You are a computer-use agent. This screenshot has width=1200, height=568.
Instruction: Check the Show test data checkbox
==
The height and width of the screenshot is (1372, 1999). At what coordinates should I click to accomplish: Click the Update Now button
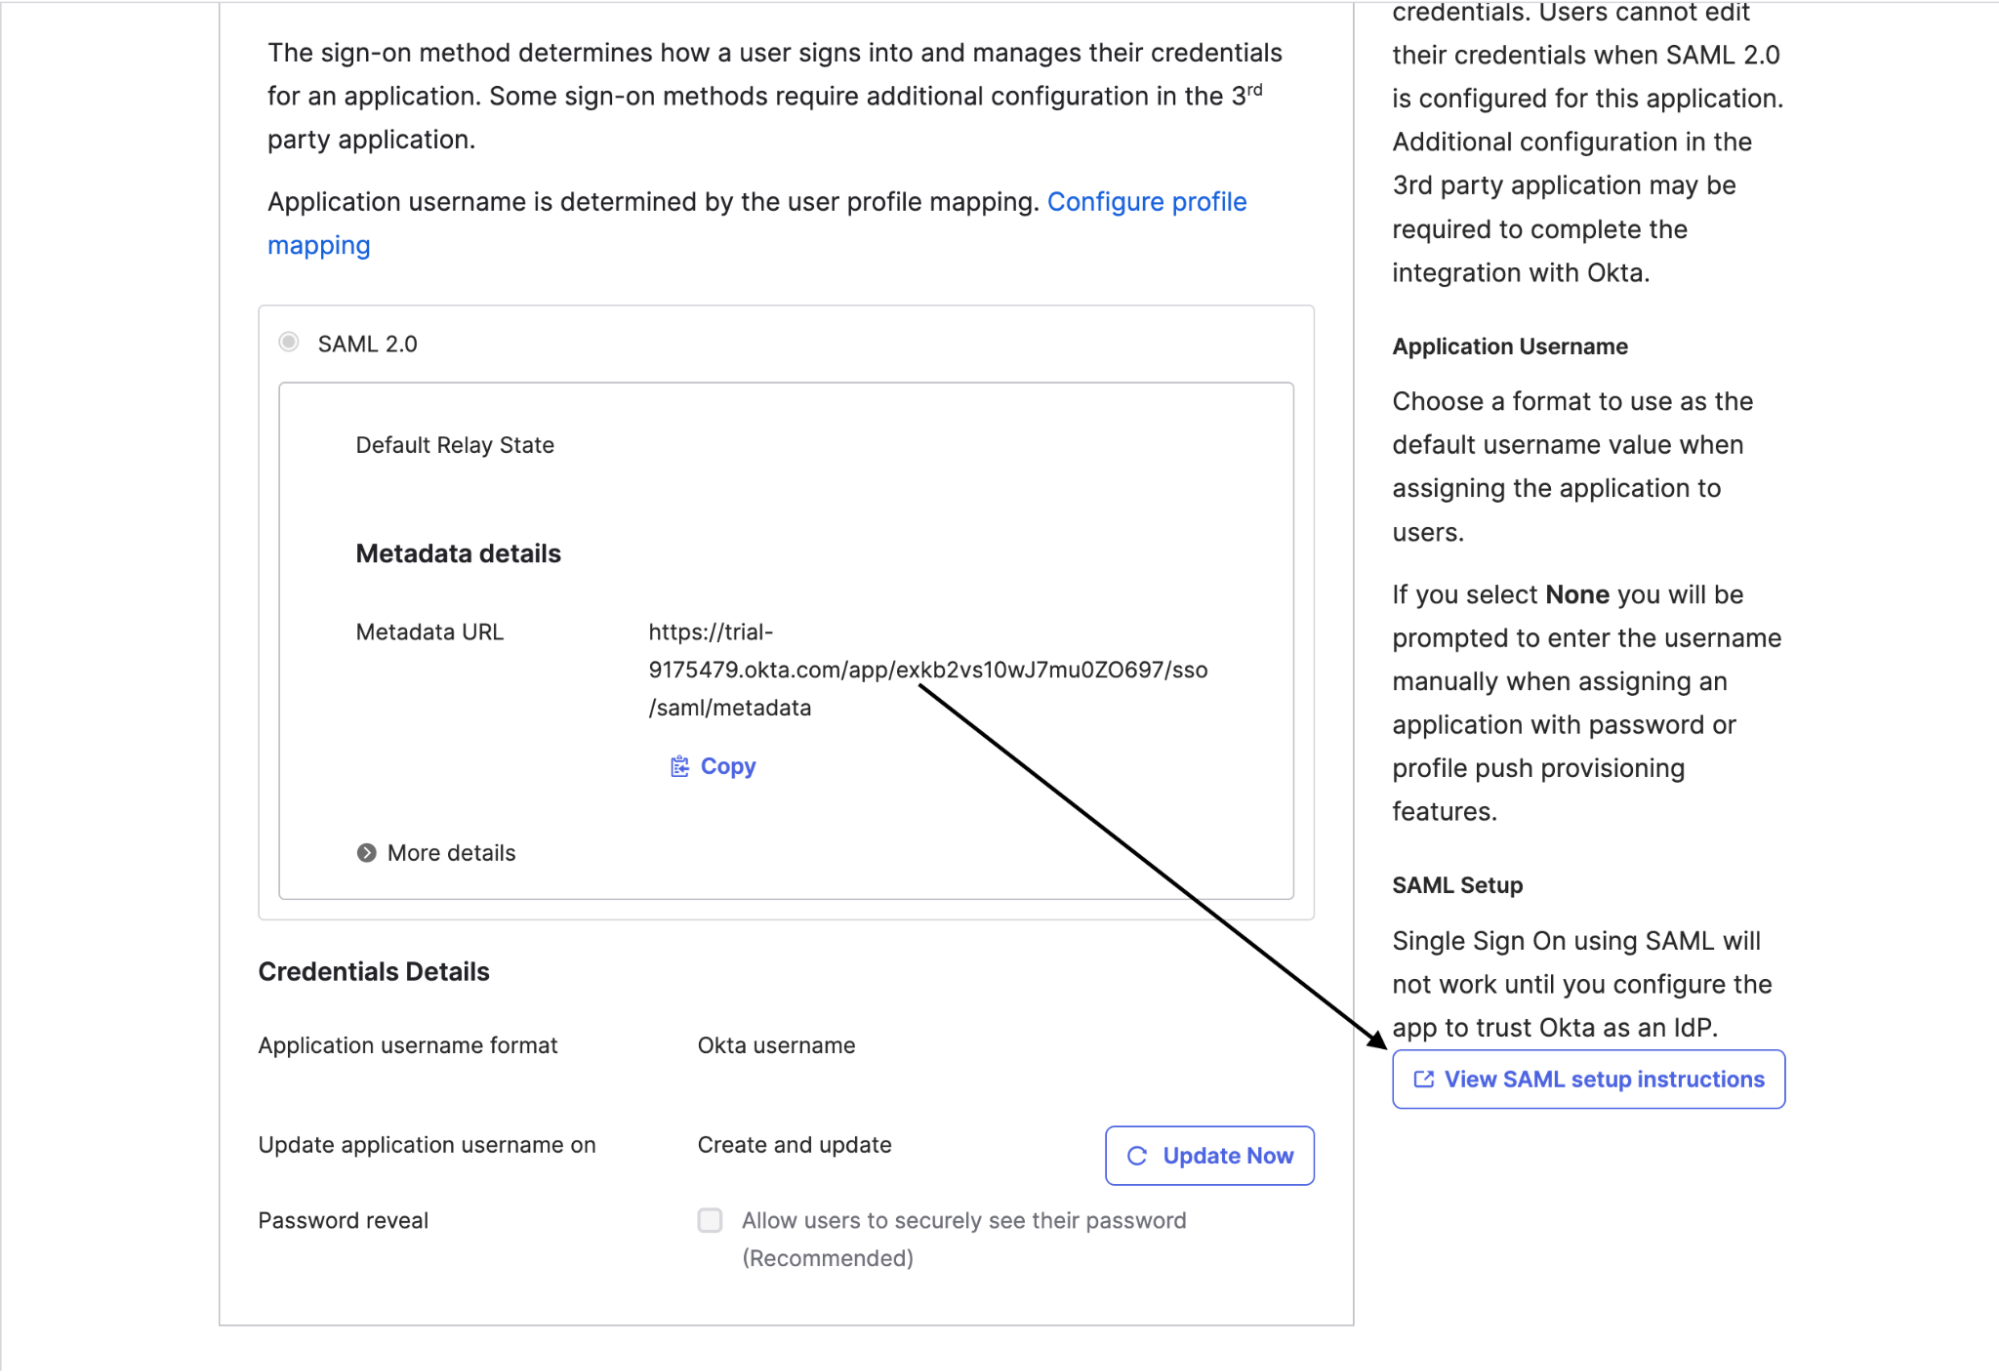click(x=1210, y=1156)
==
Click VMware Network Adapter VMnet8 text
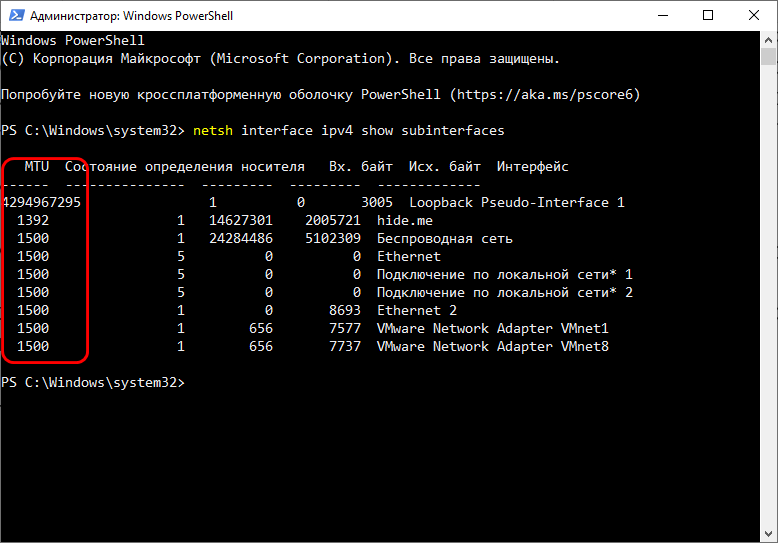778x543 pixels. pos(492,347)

What is expected
Copy only this part of the entries above: the line with "You are a computer-use", the line with "Instruction: Check the", and the lines between, all exactly as written.

Solution to the problem
You are a computer-use agent. This screenshot has width=1200, height=568.
Instruction: Check the Show test data checkbox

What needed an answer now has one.